Objectif:
Reprenez le passage de l'article sur la guerre en Ukraine allant de « La Russie ne » jusqu'à « revers à Kharkiv. », en substituant « recul » à « revers ».

Passage cité:
SCOTT RITTER : Pourquoi la Russie gagnera toujours, malgré les gains de l’Ukraine.

por Scott Ritter*

 

La Russie ne combat plus une armée ukrainienne équipée par l’OTAN, mais une armée de l’OTAN commandée par des Ukrainiens. Pourtant, la Russie a toujours le dessus malgré son revers à Kharkiv.

Scott Ritter est toujours interdit des médias sociaux...

Le 1er septembre, l’armée ukrainienne a entamé une offensive majeure contre les forces russes déployées dans la région située au nord de la ville de Kherson, dans le sud du pays. Dix jours plus tard, les Ukrainiens ont étendu la portée et l’ampleur de leurs opérations offensives pour inclure la région autour de la ville de Kharkov, au nord.

Alors que l’offensive de Kherson a été repoussée par les Russes, les forces ukrainiennes subissant de lourdes pertes en hommes et en matériel, l’offensive de Kharkov s’est avérée être un succès majeur, des milliers de kilomètres carrés de territoire précédemment occupés par les troupes russes étant replacés sous le contrôle du gouvernement ukrainien.

Au lieu de lancer sa propre contre-offensive contre les Ukrainiens opérant dans la région de Kharkov, le ministère russe de la Défense (MOD) a fait une annonce que beaucoup ont trouvée choquante : « Pour atteindre les objectifs déclarés d’une opération militaire spéciale visant à libérer le Donbass, ont annoncé les Russes via Telegram, il a été décidé de regrouper les troupes russes [...] pour accroître les efforts en direction de Donetsk ».

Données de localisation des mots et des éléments
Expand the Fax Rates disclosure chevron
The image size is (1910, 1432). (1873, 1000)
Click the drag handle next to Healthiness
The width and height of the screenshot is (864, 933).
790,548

Réponse:
La Russie ne combat plus une armée ukrainienne équipée par l’OTAN, mais une armée de l’OTAN commandée par des Ukrainiens. Pourtant, la Russie a toujours le dessus malgré son recul à Kharkiv.